Because this study focused only on community-dwelling older adults with a typical level of oral health literacy, we excluded participants with a high level of oral health literacy (12–17 points), based on the results of a previous study [40]. We recoded the OHRQoL score to aid assessment and interpretation. Based on the new codes, the higher the score, the better the OHRQoL.

We also converted the OHRQoL score into a categorical variable with only two categories: “0” (for all scores of ≥ 1) and “1” (for all scores of < 1). We found that when age, education level, average monthly income, nutritional status, and activities of daily living were controlled for, for a one-point increase in oral health literacy score in males, the OHRQoL increased by 0.593 points, indicating that the better male participants’ oral health literacy, the better the OHRQoL.

This relationship was not statistically significant for the female subgroup, however. Chi-squared test results revealed that education level and average monthly income differed according to gender. The fact that the relationship between oral health literacy and OHRQoL was only significant for males might therefore be attributed to gender differences in educational level and average monthly income. This might also highlight the inequities experience by women in terms of health education and awareness about good oral health practices.

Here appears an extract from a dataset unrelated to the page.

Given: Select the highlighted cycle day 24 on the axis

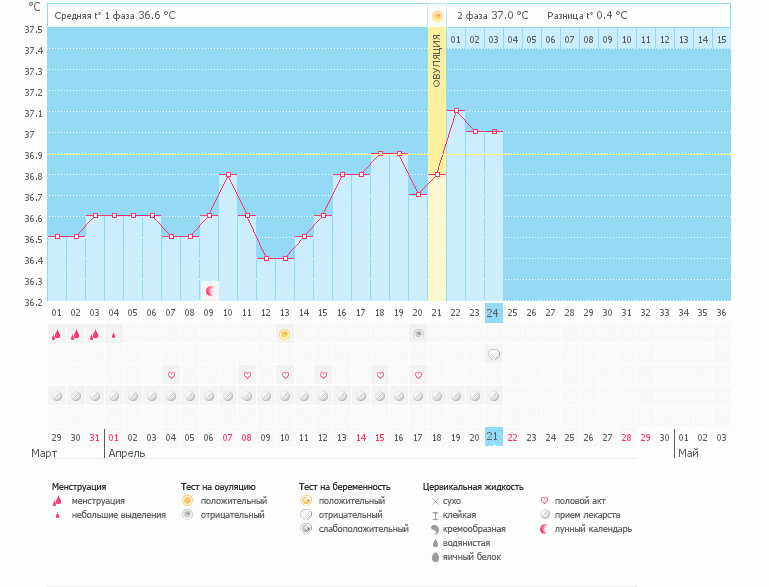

Our results are in line with our original hypotheses. There was no significant relationship between women’s oral health literacy and their OHRQoL. However, good OHRQoL is an integral part of overall health, but it is affected by differences in oral health and the accessibility of medical services [41]. The US CDC (2021) recommended the following methods to maintain oral and dental health: brushing teeth with fluoride toothpaste, brushing teeth twice a day, flossing to remove plaque between teeth, visiting the dentist at least annually, not smoking, limiting intake of alcoholic beverages, keeping diabetes under control to avoid complications, and assisting elderly people who cannot function independently with their dental cleaning, using toothbrushes and dental floss [42].

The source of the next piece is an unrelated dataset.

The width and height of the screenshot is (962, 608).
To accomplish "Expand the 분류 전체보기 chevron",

Improving the oral health literacy of community-dwelling older adults can improve their OHRQoL. However, because the education level differed according to gender, we recommend that gender-specific oral health literacy education is offered through community health-education programs. Since the men’s education level was higher than the women’s, oral-health education for man could be provided using textbooks as teaching material. The women, however, may have more difficulty with reading, so we would recommend conducting their oral-health education using films in their native language to improve their oral health literacy and OHRQoL.

Several limitations to be acknowledged in this study. First, the use of convenience sample may limit the generalizability of the study result. Second, both oral health literacy and OHRQoL measures are self-reported, there may have potential social desirability bias exists. Therefore, the findings generated from this study should be interpreted with caution (Additional file 1).

Conclusions

In this study. We found that the relationship between oral health literacy and OHRQoL was only significant for men. No significant relationship between women’s oral health literacy and their OHRQoL. However, good OHRQoL is an integral part of overall health, but it is influenced by differences in oral health and the accessibility of healthcare services. We recommend that future research be expanded to include every part of the country, to increase the sample size. In addition, objective assessment methods should be added, to improve the representativeness of the research results. This study can inform future research to design gender-specific health education programs in the future.